Patient-independent epileptic seizure detection by stable feature selection

The detection of epileptic seizures in EEG signals is a challenging task because it requires careful review of multi-channel EEG recordings over a lengthy time interval. In general, EEG-based seizure detection is strongly dependent on the ability to select descriptive features that are also stable in the sense that they are not sensitive to changes in the training data. This study proposes and investigates a patient-independent seizure detection model that uses stable EEG-based features obtained by comparing multiple feature selection methods. The schemes considered can be divided into five categories, often referred to as similarity, information theoretic, sparse learning, statistical, and graph centrality feature selection methods. The stability of the features these schemes produce was evaluated by random forest classification, using the intersection, frequency, correlation, and similarity measures.
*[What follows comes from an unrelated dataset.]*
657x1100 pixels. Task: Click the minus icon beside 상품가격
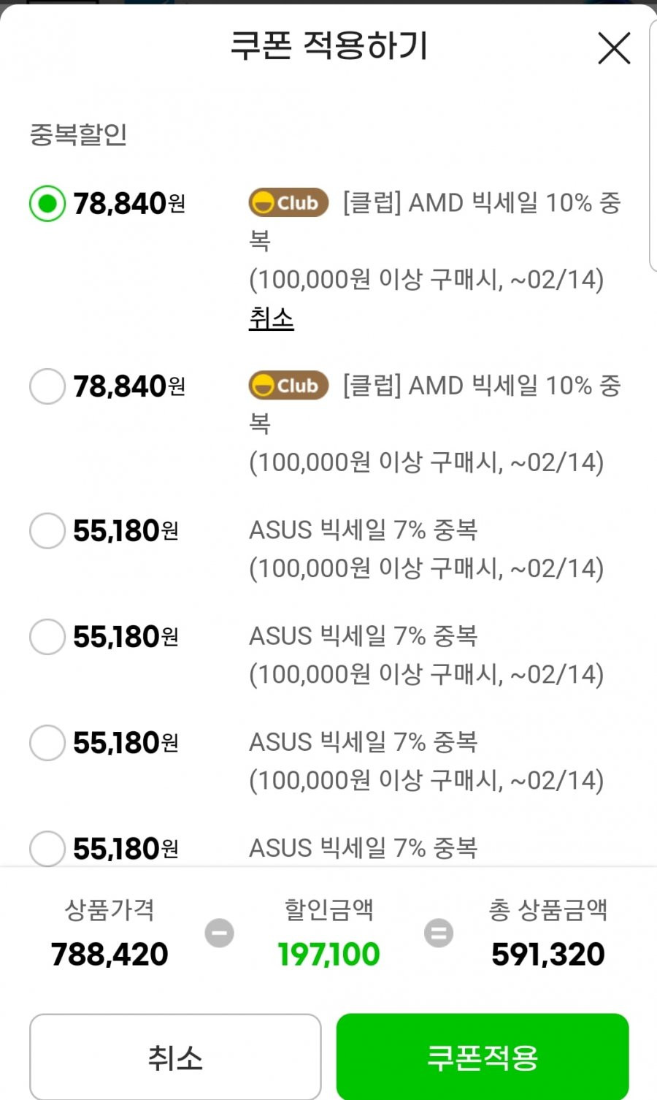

In experiments with Temple University Hospital’s Seizure database of EEG records of 341 patients, unsupervised graph centrality feature selection was the most effective method, with a correct classification rate of 91.5%. •This study introduces a patient-independent method for detecting epileptic seizures.•Stability of features selection methods is considered.•Highest stability obtained via an unsupervised graph-based feature selection method.•The stable selected features were mostly extracted from the F8 and T3 channels.•The proposed method achieves 91.5% classification accuracy.